Sekretaris Eksekutif Tim Nasional Percepatan Penanggulangan Kemiskinan (TNP2K) Bambang Widianto mengatakan, bantuan sosial untuk masyarakat kurang mampu melalui voucher pangan ini sudah terealisasi kepada 1,4 juta rumah tangga sasaran (RTS) dan sedang berjalan pada 2017.

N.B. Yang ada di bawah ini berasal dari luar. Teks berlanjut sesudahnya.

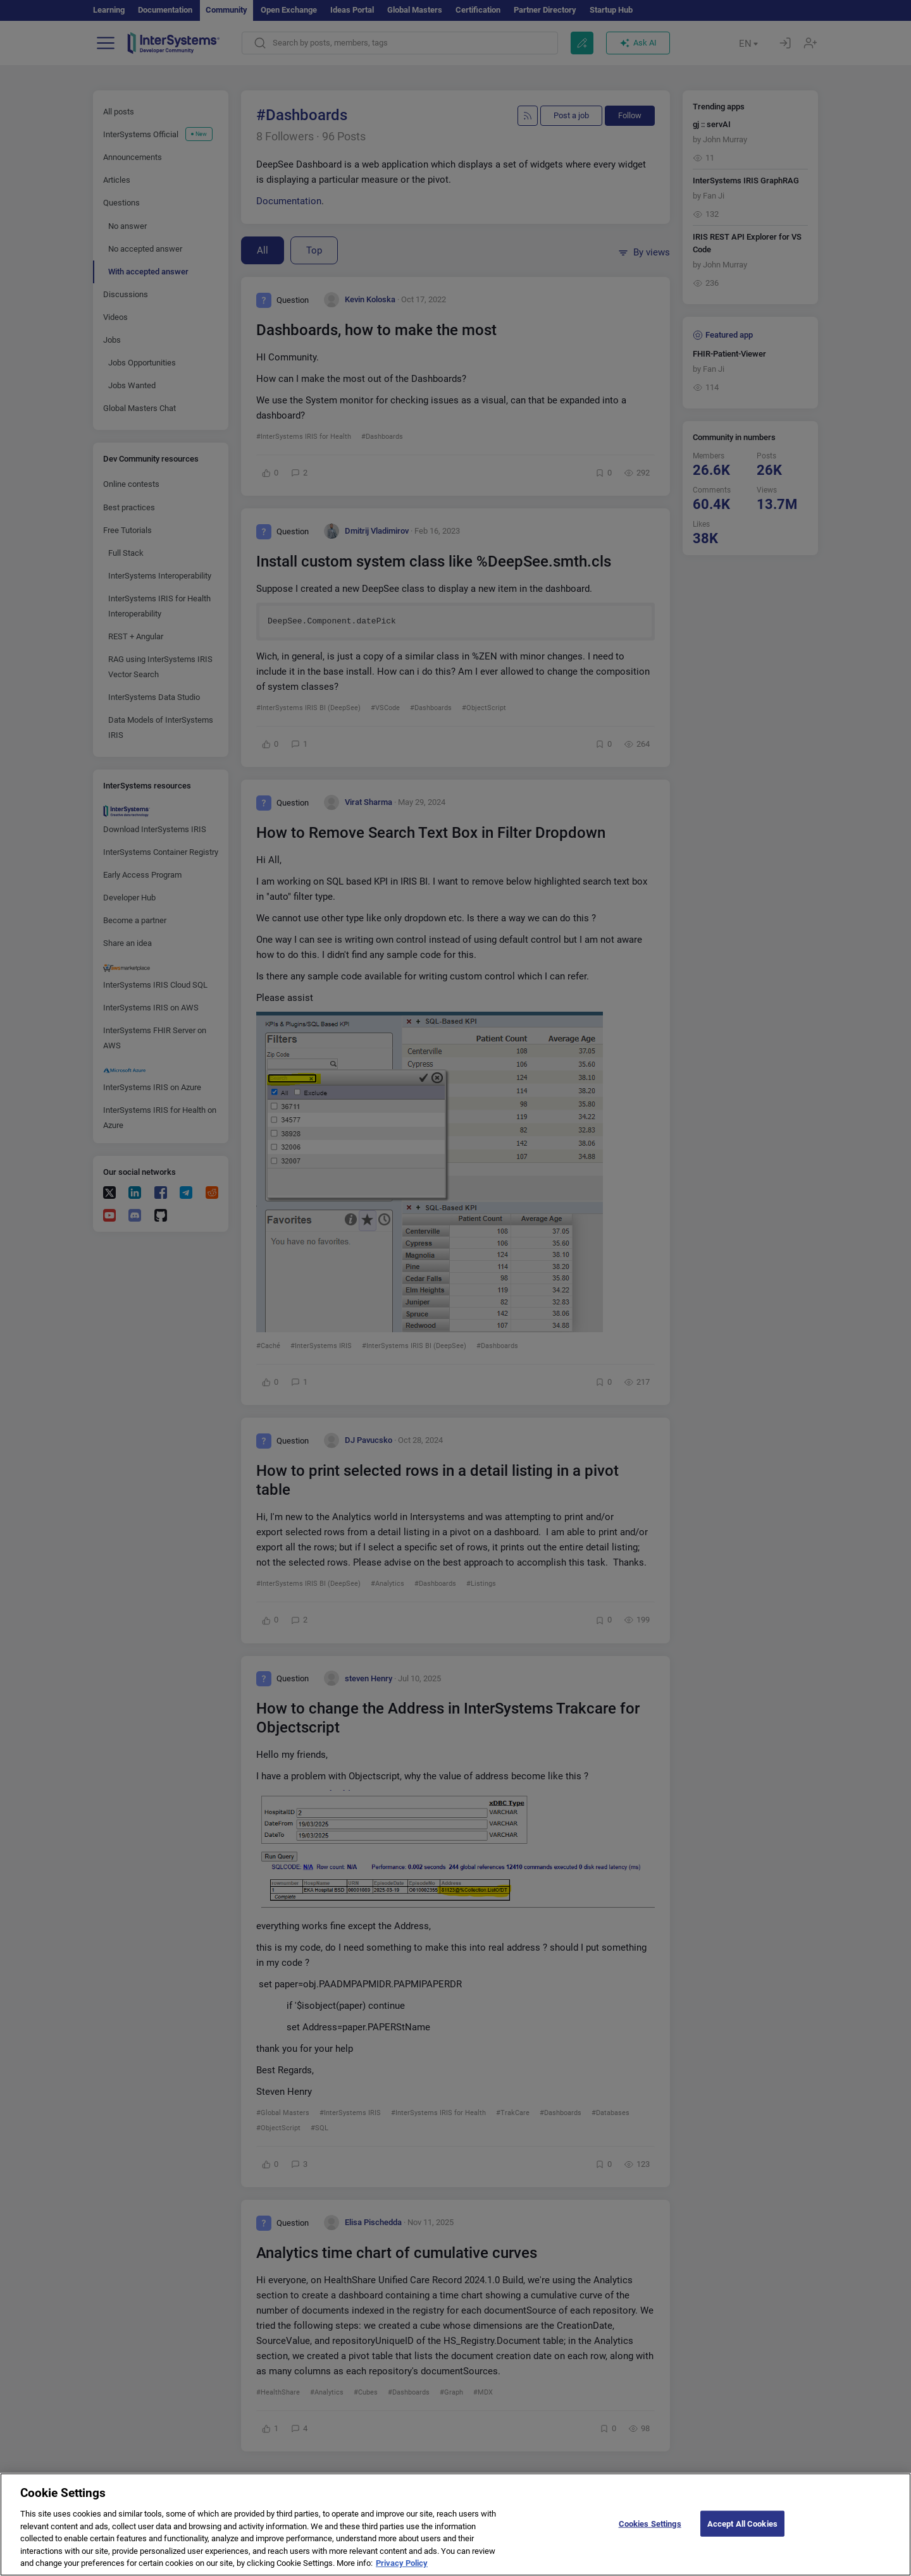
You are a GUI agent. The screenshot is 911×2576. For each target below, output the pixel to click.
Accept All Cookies (742, 2535)
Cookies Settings (650, 2535)
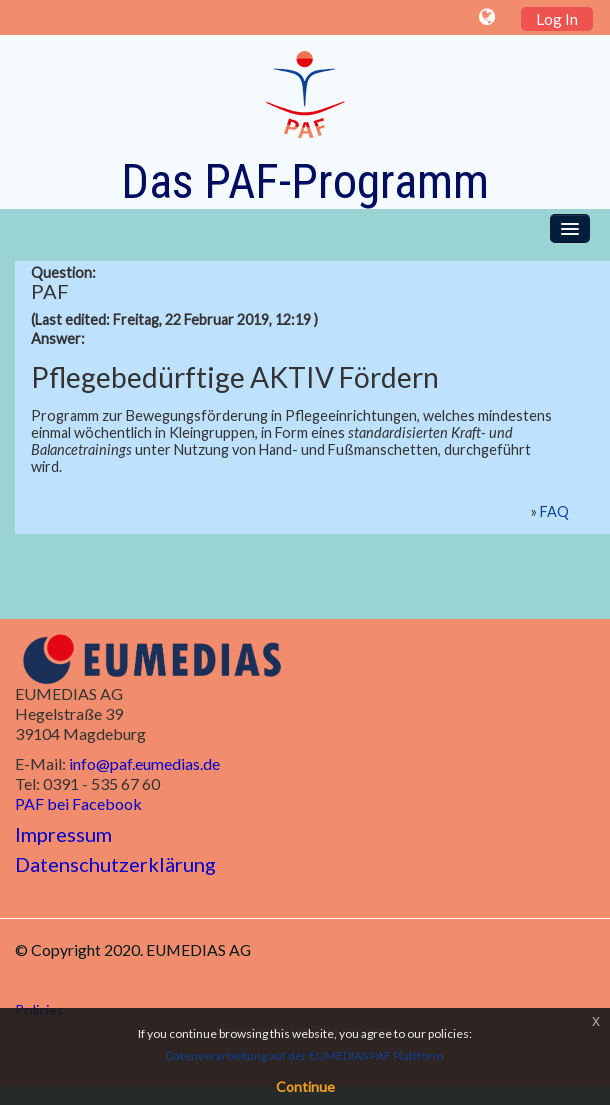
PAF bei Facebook (78, 803)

Data rakyat miskin yang dipakai adalah data Badan Pusat Statistik (BPS) 2015, di mana pemerintah menargetkan voucher pangan pada 2017 sebanyak 1,4 juta dan sudah berjalan. Sedangkan untuk 2018, ditargetkan sudah sampai 10 juta RTS, dan pada 2019 sudah mencapai 15,5 juta RTS.
"Yang sudah diputuskan Presiden, kita pakai data BPS tahun 2015. Bantuan sosial saja kita belum tahu, maksimal raskin 15,5 juta (RTS), sekarang kan baru dijalani 1,4 juta. Peningkatannya berapa belum diputuskan, masih kita tunggu," ungkapnya di Kantor Kemenko Perekonomian, Jakarta, Selasa (8/8/2017).